The Shadowgraph by James Cihlar (University of New Mexico Press)

The Shadowgraph by James Cihlar (University of New Mexico Press)

 

The Shadowgraph offers graceful and intelligent meditations on the vagaries of memory, film, family history, and emerging gender, sexual, and personal identity. Deftly weaving Hollywood glamour with recollections of his own past, Cihlar explores the way memory and film work to reconstruct (or recreate) our lived and imagined events. This is a very fine, technically dexterous, moving collection of poems.”
— Kevin Prufer, author of How He Loved Them

In The Shadowgraph James Cihlar explores the ways images, performances, and memories shape and inform LGBTQ+ identity. Golden-age Hollywood cinema—in particular the career of fiercely independent actress Barbara Stanwyck—provides the screen on which Cihlar projects characters and stories bravely, even defiantly, performed.

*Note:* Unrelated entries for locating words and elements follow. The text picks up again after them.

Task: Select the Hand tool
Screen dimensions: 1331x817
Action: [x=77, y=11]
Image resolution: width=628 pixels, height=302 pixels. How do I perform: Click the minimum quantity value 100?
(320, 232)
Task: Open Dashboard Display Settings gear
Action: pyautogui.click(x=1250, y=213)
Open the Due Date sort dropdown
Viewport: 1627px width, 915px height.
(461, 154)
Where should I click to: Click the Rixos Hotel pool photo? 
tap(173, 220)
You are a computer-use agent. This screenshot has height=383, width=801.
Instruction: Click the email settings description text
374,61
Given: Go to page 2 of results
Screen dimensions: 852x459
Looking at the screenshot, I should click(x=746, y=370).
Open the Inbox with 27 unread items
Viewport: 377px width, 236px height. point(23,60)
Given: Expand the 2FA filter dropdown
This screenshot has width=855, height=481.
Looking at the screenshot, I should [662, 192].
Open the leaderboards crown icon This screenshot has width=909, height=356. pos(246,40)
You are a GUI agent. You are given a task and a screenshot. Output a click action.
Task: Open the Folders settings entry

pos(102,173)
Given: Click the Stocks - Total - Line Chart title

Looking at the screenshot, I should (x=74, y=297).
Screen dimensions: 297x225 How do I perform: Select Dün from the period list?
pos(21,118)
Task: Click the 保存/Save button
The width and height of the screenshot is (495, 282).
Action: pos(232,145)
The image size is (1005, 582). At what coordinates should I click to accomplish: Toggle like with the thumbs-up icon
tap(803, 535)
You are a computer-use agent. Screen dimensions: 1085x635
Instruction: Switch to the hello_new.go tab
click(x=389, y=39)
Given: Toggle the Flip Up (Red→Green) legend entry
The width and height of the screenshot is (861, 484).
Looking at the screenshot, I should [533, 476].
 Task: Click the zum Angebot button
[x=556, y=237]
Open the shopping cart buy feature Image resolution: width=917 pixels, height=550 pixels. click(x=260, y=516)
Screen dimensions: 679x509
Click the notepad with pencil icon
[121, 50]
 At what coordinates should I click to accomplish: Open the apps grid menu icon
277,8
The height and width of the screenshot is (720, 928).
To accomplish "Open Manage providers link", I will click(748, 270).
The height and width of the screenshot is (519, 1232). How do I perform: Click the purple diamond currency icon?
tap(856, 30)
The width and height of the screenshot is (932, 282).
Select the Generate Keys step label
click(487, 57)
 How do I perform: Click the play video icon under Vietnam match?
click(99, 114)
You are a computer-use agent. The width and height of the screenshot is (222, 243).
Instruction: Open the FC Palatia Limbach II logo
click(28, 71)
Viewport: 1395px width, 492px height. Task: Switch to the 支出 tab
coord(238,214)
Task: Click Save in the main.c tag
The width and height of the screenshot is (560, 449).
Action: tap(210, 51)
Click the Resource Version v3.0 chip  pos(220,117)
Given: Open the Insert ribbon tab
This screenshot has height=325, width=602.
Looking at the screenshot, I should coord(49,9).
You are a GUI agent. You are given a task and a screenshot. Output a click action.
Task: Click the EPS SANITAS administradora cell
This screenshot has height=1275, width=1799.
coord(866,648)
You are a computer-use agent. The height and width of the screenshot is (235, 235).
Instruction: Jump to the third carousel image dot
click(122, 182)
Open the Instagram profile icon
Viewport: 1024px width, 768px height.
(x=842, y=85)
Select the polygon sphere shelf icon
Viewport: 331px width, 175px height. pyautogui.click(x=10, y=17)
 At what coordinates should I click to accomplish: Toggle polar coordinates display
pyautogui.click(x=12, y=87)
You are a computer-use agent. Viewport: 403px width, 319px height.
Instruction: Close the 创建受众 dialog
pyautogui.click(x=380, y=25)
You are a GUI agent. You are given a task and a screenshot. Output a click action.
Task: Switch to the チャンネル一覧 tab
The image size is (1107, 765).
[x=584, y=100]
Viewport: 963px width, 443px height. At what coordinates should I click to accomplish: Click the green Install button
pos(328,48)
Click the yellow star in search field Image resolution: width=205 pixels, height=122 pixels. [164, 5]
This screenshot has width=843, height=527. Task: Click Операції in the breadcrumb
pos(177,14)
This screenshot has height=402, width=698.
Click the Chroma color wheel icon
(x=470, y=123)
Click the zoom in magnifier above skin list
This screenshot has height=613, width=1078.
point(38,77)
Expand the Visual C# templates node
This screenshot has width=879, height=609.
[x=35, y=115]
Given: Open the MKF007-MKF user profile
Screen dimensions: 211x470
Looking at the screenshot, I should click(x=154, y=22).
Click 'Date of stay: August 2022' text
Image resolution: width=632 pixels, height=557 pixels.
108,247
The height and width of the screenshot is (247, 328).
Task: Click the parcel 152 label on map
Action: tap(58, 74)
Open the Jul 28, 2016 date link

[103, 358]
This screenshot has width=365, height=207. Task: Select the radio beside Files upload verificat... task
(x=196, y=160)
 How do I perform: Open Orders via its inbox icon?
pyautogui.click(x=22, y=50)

Cihlar’s commentary on individual films—as well as on human experience and desire—is intense, smart, and right on target.

 

“In the tradition of books exploring American life through film, the cruelties of family life, and the experience of being gay in contemporary culture, The Shadowgraph is a glorious collection of poems! Cihlar arrives in full voice that simply stands larger and fresher with each poem. Each one is satisfying, original, and honest.” — Jonis Agee, author of The River Wife: A Novel

REVIEWS

The Stanwyck Mystique” (pdf), The Gay & Lesbian Review Worldwide, by Claude Peck

 

“These poems have chunks of John Ashbery-like inscrutability and pinches of the movie-crazed Frank O’Hara. . . .The second half of the book consists of poems under titles of movies starring Stanwyck. Wonderfully witty as viewing companions, they function on other levels, too. . . . Employing first-, second-, and third-person pronouns, Cihlar twines intriguingly into and out of movies, probing them for pathos and comedy, opposites and doubles. Cihlar convinces us that we want our screen idols to bestow us with emotional takeaways, however fleeting or mysterious. . . . It’s fun when Cihlar unleashes his unguarded fanboy, as in ‘The Furies’: ‘When Stanwyck casts aside pearls/ for diamonds, it changes the air/ in the theater. When she rides her horse/ to the squatter’s fort/ and warns her Mexican lover/ she wrings the neck of eloquence.’ Pop culture meets pathos in The Shadowgraph, a stirring paean to movie idols who flicker across the screen and sometimes show up in the mirror.”